# cbloom rants

## 6/17/2009

### 06-17-09 - Inverse Box Sampling - Part 2

Okay, in Part 1.5 I asked about the downsample that was the best inverse of bilinear upsampling. I have a solution that pleases me.

Sean reminded me that he tackled this before; I dunno if he has any notes about it on the public net, he can link them. His basic idea was to do a full solve for the entire down-sampled image. It's quite simple if you think about. Consider the case of 2X up & down sampling. The bilinear filter upsample will make a high res image where each pixel is a simple linear combo of 4 low res. You take the L2 error :

E = Sum[all high res pixel] ( Original - Upsampled ) ^2

For Sean's full solution approach, you set Upsampled = Bilinear_Upsample( X) , and just solve this for X without any assumption of how X is made from Original. For an N-pixel low res image you have 4N error terms, so it's plenty dense (you could also artificially regularize it more by starting with a low res image that's equal to the box down-sample, and then solve for the deltas from that, and add an extra "Tikhonov" regularization term that presumes small deltas - this would fix any degenerate cases).

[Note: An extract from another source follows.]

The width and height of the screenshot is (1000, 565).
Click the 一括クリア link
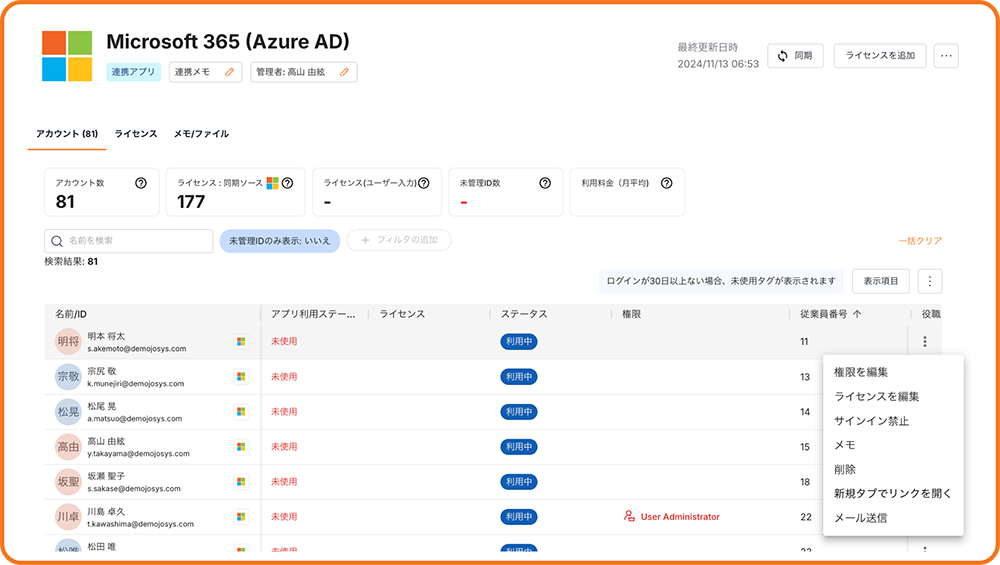920,241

I didn't do that. Instead I assumed that I want a discrete local linear filter and solved for what it should be.

A discrete local linear filter is just a bunch of coefficients. It must be symmetric, and it must sum to 1.0 to be mean-preserving (flat source should reproduce flat exactly). Hence it has the form {C2,C1,C0,C0,C1,C2} with C0+C1+C2 = 1/2. (this example has two free coefficients). Obviously the 1-wide case must be {0.5,0.5} , then you have {C1,0.5-C1,0.5-C1,C1} etc. as many taps as you want. You apply it horizontally and then vertically. (in general you could consider asymetric filters, but I assume H & V use the same coefficients).

A 1d application of the down-filter is like :

L_n = Sum[k] { C_k * [ H_(2*n-k) + H_(2*n+1+k) ] }

That is : Low pixel n = filter coefficients times High res samples centered at (2*n * 0.5) going out both directions.

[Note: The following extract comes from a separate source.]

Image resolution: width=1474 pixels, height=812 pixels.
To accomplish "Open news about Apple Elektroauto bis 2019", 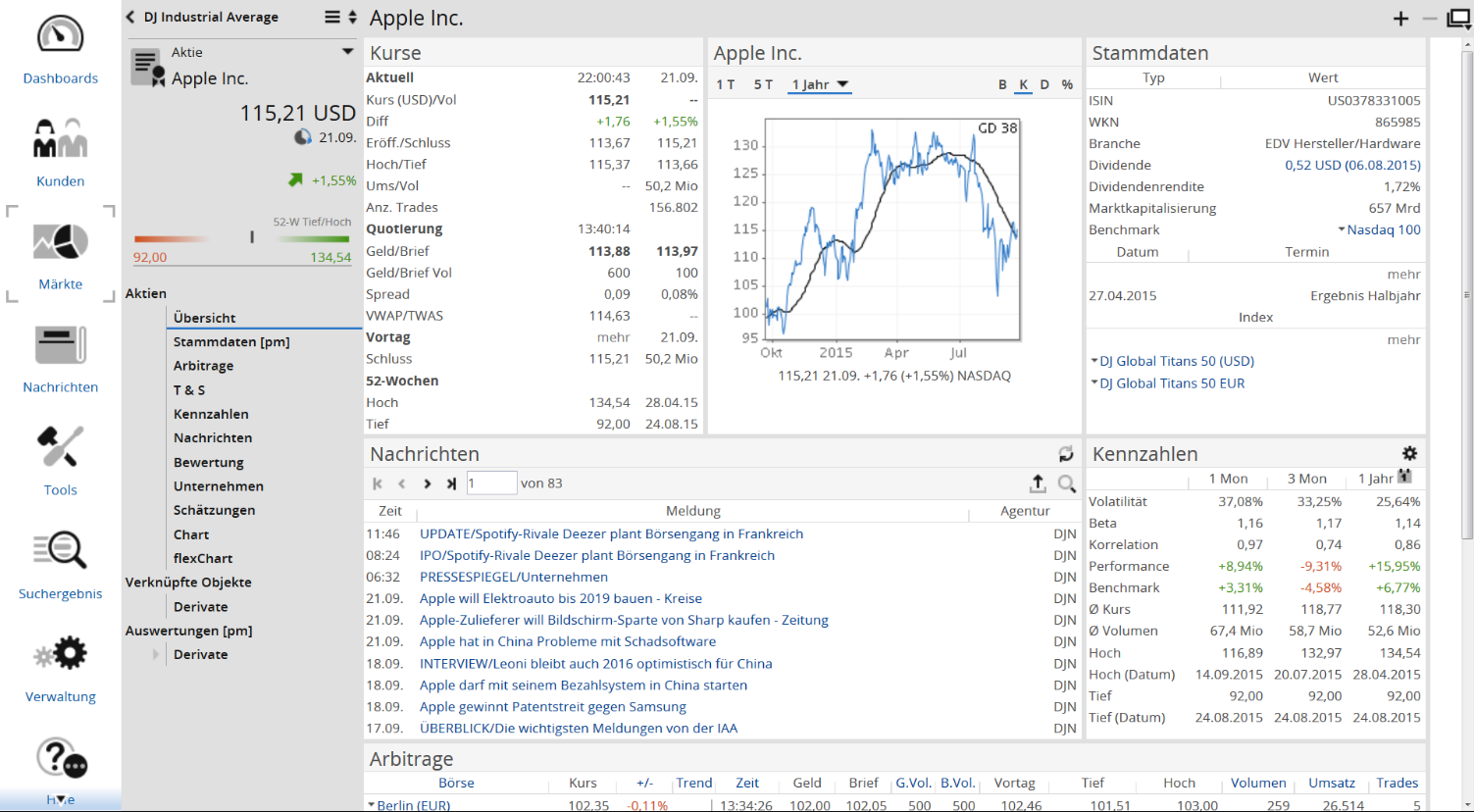I will [560, 598].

Then the bilinear upsample is :

U_(2n) = (3/4) * L_n + (1/4) * L_(n-1)

U_(2n+1) = (3/4) * L_n + (1/4) * L_(n+1)

Again we just make a squared error term like the above :

E = Sum[n] ( H_n - U_n ) ^2

Substitute the form of L_n into U_n and expand so you just have a matrix equation in terms of H_n and C_k. Then do a solve for the C_k. You can do a least-squares solve here, or you can just directly solve it because there are generally few C's (the matrix is # of C's by # of pixels).

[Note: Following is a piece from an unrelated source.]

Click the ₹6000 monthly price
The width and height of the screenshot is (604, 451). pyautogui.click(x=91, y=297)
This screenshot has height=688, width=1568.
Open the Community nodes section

Here's how the error varies with number of free coefficients (zero free coefficients means a pure box downsample) :

```
r:\>bmputil mse lenag.256.bmp bilinear_down_up_0.bmp  rmse : 15.5437 psnr : 24.3339

r:\>bmputil mse lenag.256.bmp bilinear_down_up_1.bmp  rmse : 13.5138 psnr : 25.5494

r:\>bmputil mse lenag.256.bmp bilinear_down_up_2.bmp  rmse : 13.2124 psnr : 25.7454

r:\>bmputil mse lenag.256.bmp bilinear_down_up_3.bmp  rmse : 13.0839 psnr : 25.8302

```
you can see there's a big jump from 0 to 1 but then only gradually increasing quality after that (though it does keep getting better as it should).

Two or three free terms (which means a 6 or 8 tap filter) seems like the ideal width to me - wider than that and you're getting very nonlocal which means ringing and overfitting. Optimized on all my test images the best coefficients I get are :

```
// 8 taps :

static double c_downCoef[4] = { 1.31076, 0.02601875, -0.4001217, 0.06334295 };

// 6 taps :

static double c_downCoef[3] = { 1.25 , 0.125, - 0.375 };

```
(the 6-tap one was obviously so close to those perfect fractions that I just manually rounded it; I assume that if I solved this analytically that's what I would get. The 8-tap one is not so obvious to me what it would be).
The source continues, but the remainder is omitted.